Document excerpt:

The Oct. 31 CBS program 60 Minutes' segment, "Deficits: Taxing the Rich" (http://www.cbsnews.com/video/watch/?id=7009217n) had a lengthy discussion with David Stockman, Ronald Reagan's budget director on his ideas for reducing the deficit. Stockman, who preached tax cuts in the Reagan era, presented an excellent assessment of today's challenges. Among the things he said were, "The Republican party has gone too far with the anti-tax religion message. Scratch any Republican today and he will say, 'tax cuts, tax cuts, tax cuts.'

Both parties are telling us a big lie. Both parties have thrown in the towel on cutting spending. In 1985 the top five percent of the households (the wealthiest) had a net worth of $8 trillion. Today their net worth is $40 trillion. They have gained more wealth than the whole human race prior to 1980.

A one-time 15 percent surtax on the wealthy would cut the national debt in half!"

What is sad about Hatch's article is that he pretends he will do something without saying how he will do it.

He knows that it is political suicide to force reductions to balance the budget, so he shakes his fist, writes articles that sound good, demonizes the other political party and hopes that he will be re-elected in 2012. I would think that by now, Hatch would help in using his expertise to solve problems rather than worry about getting thrown out of office by a Tea Party candidate.

Required task: From the opinion piece on the deficit, quote the passage between "A one-time 15" and "Tea Party candidate.", inclusive.

Material provided:
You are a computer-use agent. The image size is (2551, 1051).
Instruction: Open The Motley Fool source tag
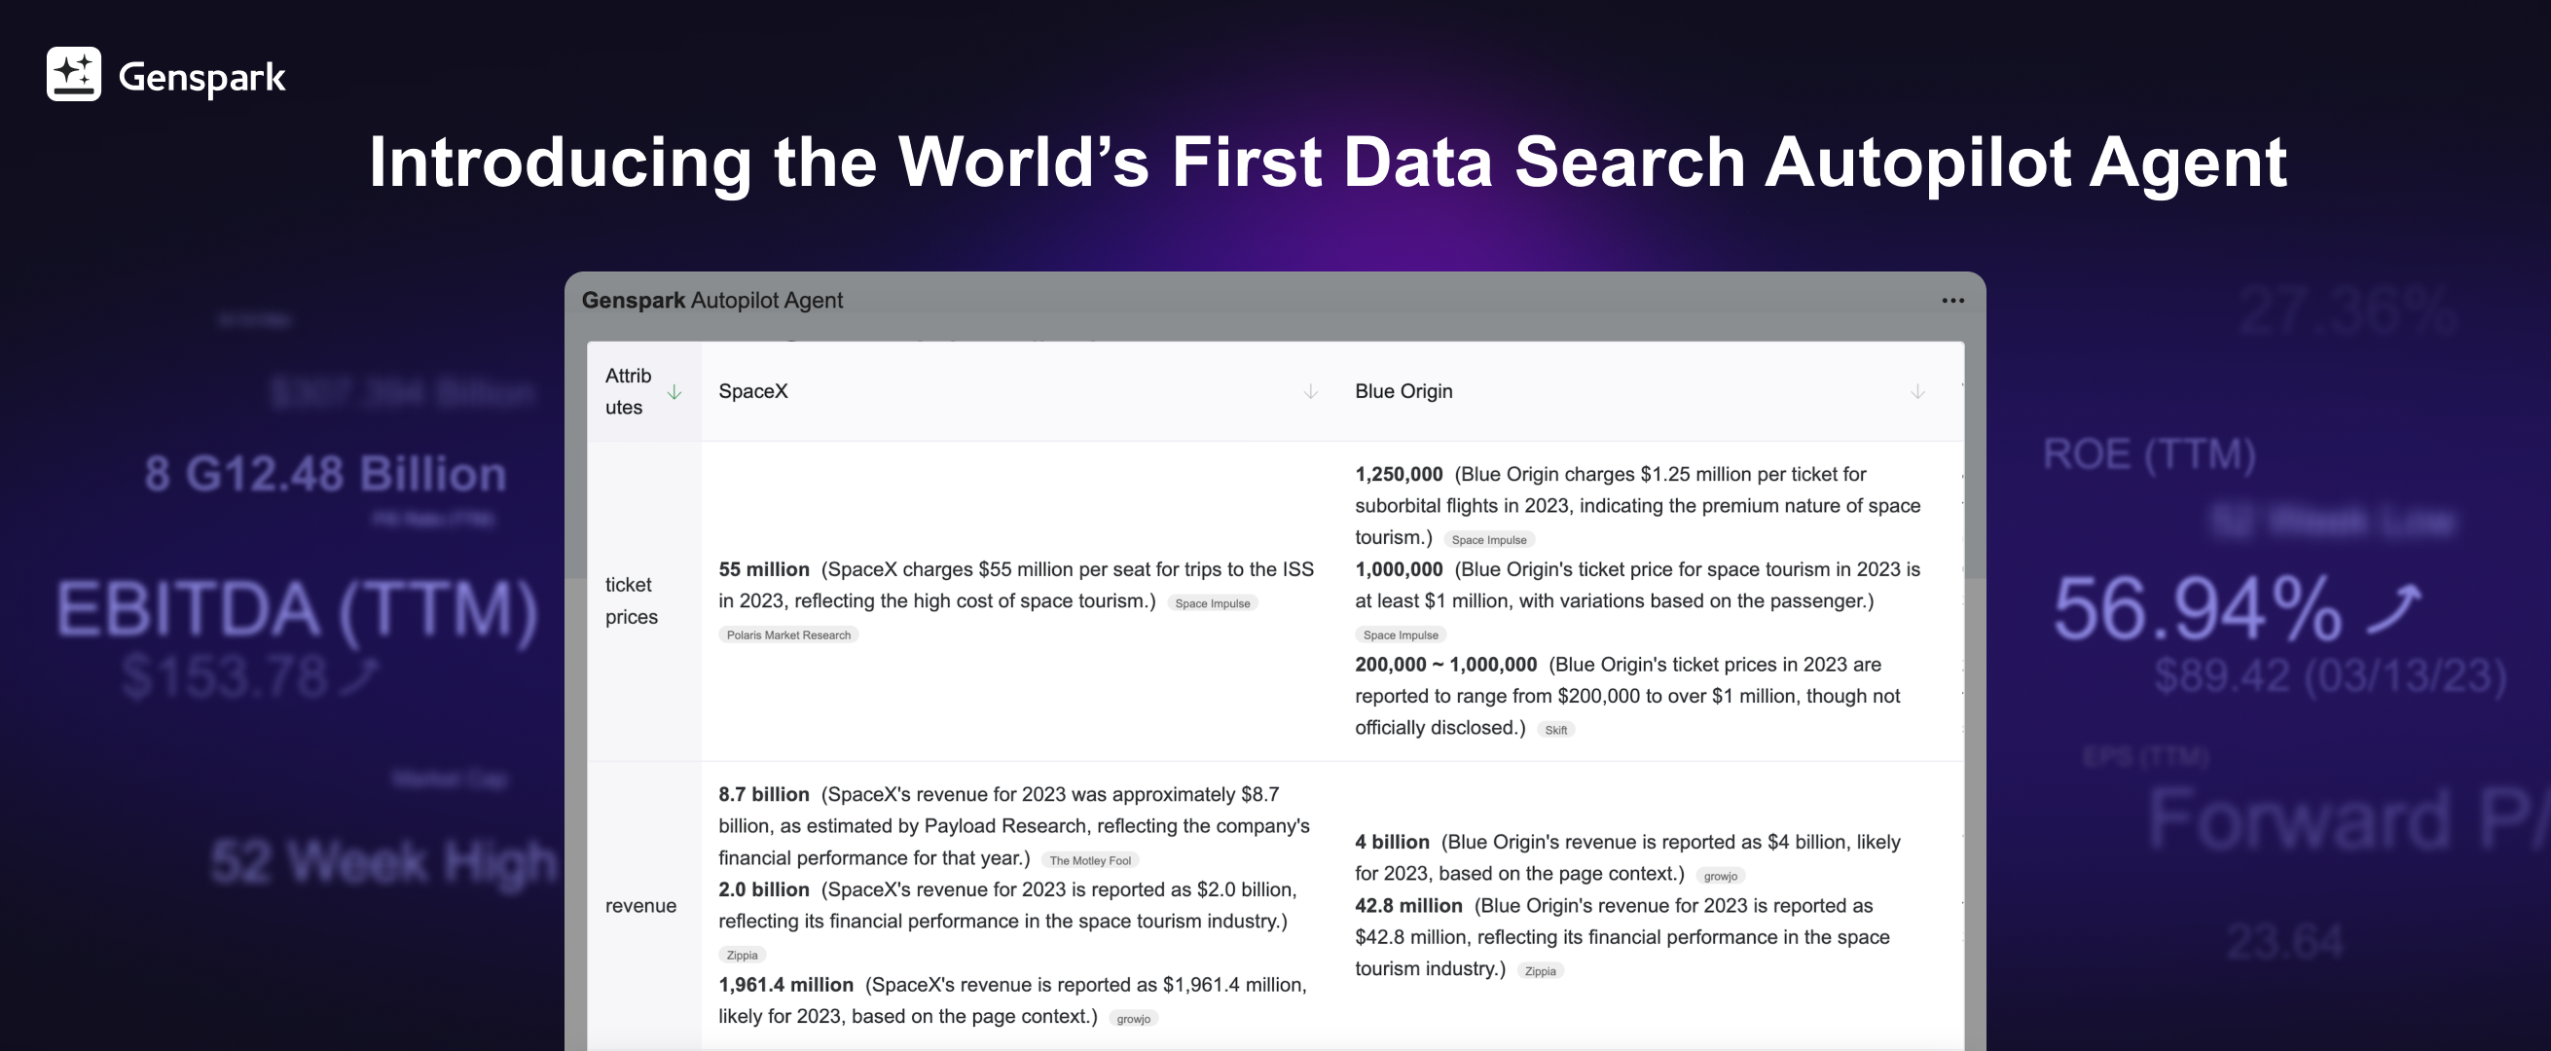tap(1089, 860)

Solution to the problem:
A one-time 15 percent surtax on the wealthy would cut the national debt in half!"

What is sad about Hatch's article is that he pretends he will do something without saying how he will do it.

He knows that it is political suicide to force reductions to balance the budget, so he shakes his fist, writes articles that sound good, demonizes the other political party and hopes that he will be re-elected in 2012. I would think that by now, Hatch would help in using his expertise to solve problems rather than worry about getting thrown out of office by a Tea Party candidate.